Hunting Simulator 2 Review: Missed The Mark
Review based on patch 1.06.
After burning out on master rank Monster Hunter World, I decided to try a different kind of hunting game. One in a genre I have never actually tried before. Most hunting games seem to be "arcady" like Duck Hunt, or whatever Cabela's Dangerous Hunts 2013 is suppose to be. But Hunting Simulator 2 actually tries to simulate real-world hunting and hunting ethics. The graphics could look better, but are fine for what they are; about what I expected from a niche hunting game.

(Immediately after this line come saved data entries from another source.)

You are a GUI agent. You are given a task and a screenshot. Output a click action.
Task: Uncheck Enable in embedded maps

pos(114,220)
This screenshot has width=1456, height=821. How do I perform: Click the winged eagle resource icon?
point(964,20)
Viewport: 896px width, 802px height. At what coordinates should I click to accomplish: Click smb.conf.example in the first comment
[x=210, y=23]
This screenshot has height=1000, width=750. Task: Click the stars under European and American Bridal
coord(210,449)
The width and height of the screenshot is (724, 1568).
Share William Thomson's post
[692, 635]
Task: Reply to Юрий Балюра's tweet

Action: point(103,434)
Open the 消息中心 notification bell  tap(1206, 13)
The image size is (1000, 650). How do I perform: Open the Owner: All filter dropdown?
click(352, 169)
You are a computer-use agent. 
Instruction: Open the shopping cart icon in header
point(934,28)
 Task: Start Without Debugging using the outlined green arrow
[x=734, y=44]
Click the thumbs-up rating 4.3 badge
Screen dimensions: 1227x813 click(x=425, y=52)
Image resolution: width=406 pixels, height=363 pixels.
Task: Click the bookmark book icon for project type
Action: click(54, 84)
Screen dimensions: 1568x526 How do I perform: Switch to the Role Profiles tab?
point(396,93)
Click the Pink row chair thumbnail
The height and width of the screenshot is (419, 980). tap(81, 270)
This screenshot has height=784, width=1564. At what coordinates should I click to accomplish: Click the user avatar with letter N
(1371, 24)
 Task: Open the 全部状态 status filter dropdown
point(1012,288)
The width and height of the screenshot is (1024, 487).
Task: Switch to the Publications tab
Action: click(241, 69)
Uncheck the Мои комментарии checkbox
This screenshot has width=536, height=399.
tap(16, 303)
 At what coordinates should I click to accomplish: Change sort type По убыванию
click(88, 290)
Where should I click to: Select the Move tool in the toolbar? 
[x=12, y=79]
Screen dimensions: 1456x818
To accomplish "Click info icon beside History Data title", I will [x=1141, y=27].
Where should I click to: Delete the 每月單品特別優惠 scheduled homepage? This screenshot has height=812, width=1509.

There is a good amount of visual variation and elevation between the various environments. Occasionally it will rain when you visit a map, but otherwise there is no dynamic day/night or weather cycle. The same handful of animals also appear in nearly every location because North America and Europe share a Holarctic realm, so there is a lot of overlap in the types of animals present. It would have been nice to have South American, Australian, African, or Asian regions with their distinct fauna, but that probably wasn't in the budget. The animal animations are also kinda basic. There is no animation or indication whatsoever for when a shot connects with an animal, which got me fined for "excessive shots" because I couldn't tell if I had hit the animal or not, and I wasn't sure if the game expected me to 'mercy kill' it like in Red Dead Redemption 2. Injured animals also just kind of stand still for a few seconds before running away and then limp indefinitely. Possibly an animation glitch, but a lot of the animal movements were funny like that and don't react to the environment like you would expect them too. There are no herds, no foraging behaviors, and predators leisurely hang out with their prey.
Some of the animal models could use work, such as the spindly back legs on the bison.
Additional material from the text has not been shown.